By Mark Windle, Head of Marketing at OpenCloud

Despite the successful launch of the iPhone 6 and iPhone 6 plus, and with the latest iPads unveiled on Thursday evening receiving an underwhelming media response, it is becoming increasingly clear that handsets are no longer a decisive factor in consumers’ choice of network.

According to recent research conducted by IDC, smartphone shipments in Europe and the US are slowing and may even have peaked; upgrading to the latest handset model is no longer a priority for consumers.

Consequently, the demand for SIM only contracts has increased as consumers no longer have any great urgency to renew their devices. Reflecting on the iPhone 6 launch, Tim Cook admitted that Apple was impressed by the number of phones bought directly by “end customers” as opposed to those sold through mobile operators.

The potential for operators to leverage exclusive handset deals as differentiators has greatly diminished. The key point is this: relying on other parties to act as your source of differentiation simply isn’t an effective strategy.

It’s time for operators to break the mould of competing on exclusive handset or content deals, and equip themselves to start competing on the services that they deliver to their customers; innovating in voice and video communication services in order to differentiate effectively.

For too long operators have been dependent on others to provide the differentiation, the X-factor, that might attract subscribers, such as signing up for the latest iPhone or Samsung device, or exclusive access to Spotify or Sky Sports.

The truth of the matter is that the device manufacturers and content providers don’t really want to be restricted to a single operator, or select group of operators. An exclusive agreement with an operator, no matter how big, restricts the addressable market.

 So when such deals are struck with the operators, they will be expensive and only exist for a relatively short period, after which the device or content provider will be free to offer to all subscribers on all networks.  

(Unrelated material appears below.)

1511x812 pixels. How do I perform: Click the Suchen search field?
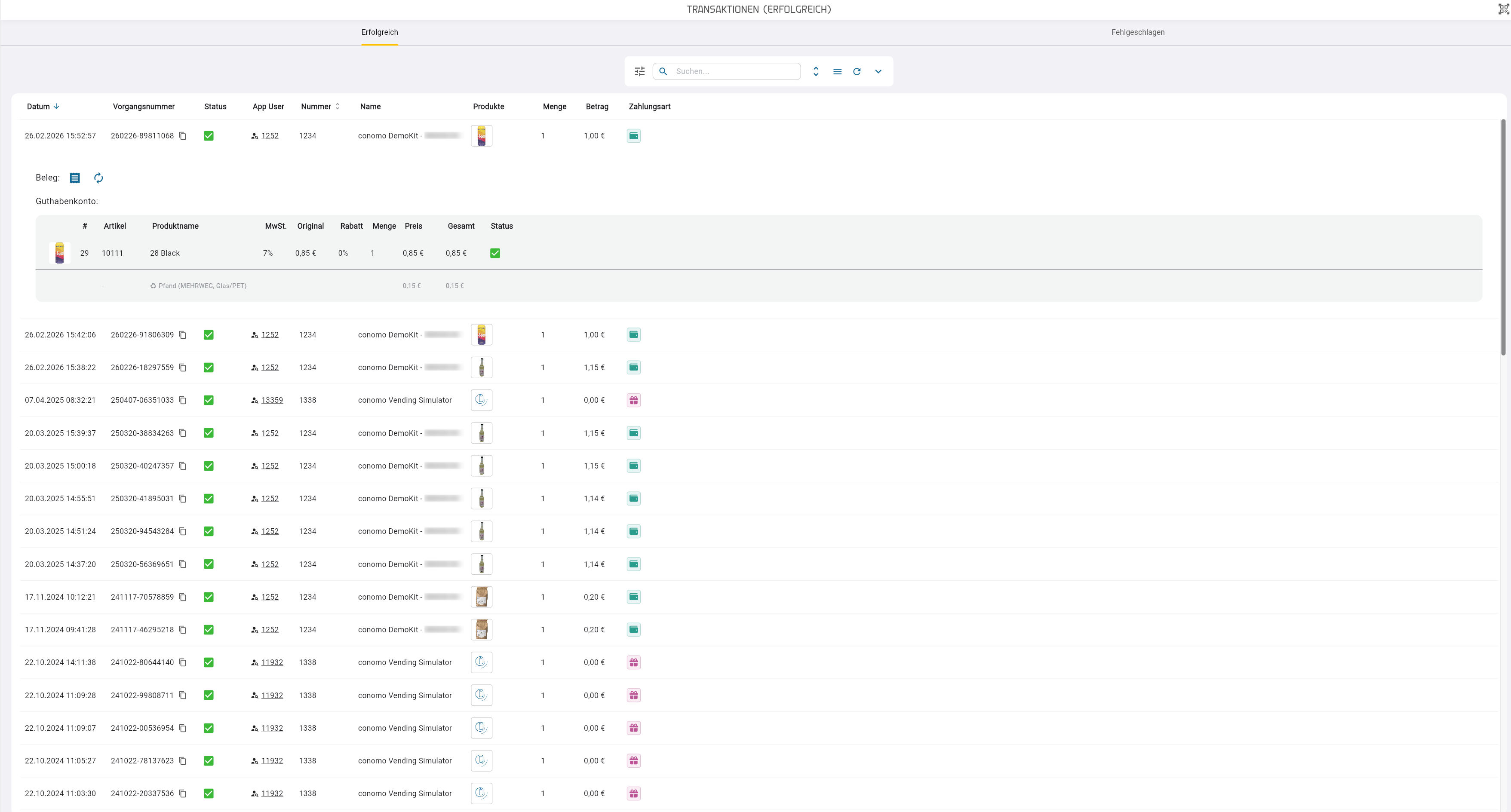(727, 71)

Exclusive deals deliver ineffective differentiation for operators and it’s not what the device and content providers want: it’s a lose-lose situation. Operators must look to other areas to gain the competitive edge.

It seems that people can go without the latest device but they can’t go without a mobile connection.   It’s difficult to turn marginal differences in coverage and speed of that connection into a valuable long-term differentiator, however it’s not the connection itself that gives subscribers value: it’s the things they can do with that connectivity that counts. 

It’s not just what the phone and its apps can do, but also the telecoms services provided by the operator.

Operators have decades of experience in delivering such services but they’ve hardly changed since their creation. There is ample scope for creating valuable innovation within dedicated solutions for business customers and more mainstream applications for consumers.

Operators turned to device manufacturers and content providers in attempts to differentiate through exclusive deals, however they have also become heavily dependent on others for service innovation.

Typically, telecom services are defined by the service control points and application servers supplied by network equipment providers, and the pace and direction of innovation is controlled by those vendors.

Consequently, an innovative idea coming out of an operator can be implemented but it will be subject to costs and a timeframe set by the vendor.  This stifles innovation and can delay time to market.

Furthermore, just like device manufacturers and content providers, the equipment providers want to sell the same product set to every other operator in the industry.

In short, relying on equipment vendors, handset manufacturers or content providers to provide a differentiating factor is weak because those providers want to deliver the same things to all competing operators.

Instead, operators must create and own the differentiators themselves if they are to become more competitive. In order to do this, operators must acquire the capability to deliver service innovation independently without having to rely on third parties. 

To out-perform the competition you need to do something different. To protect your lead you need to do something unique.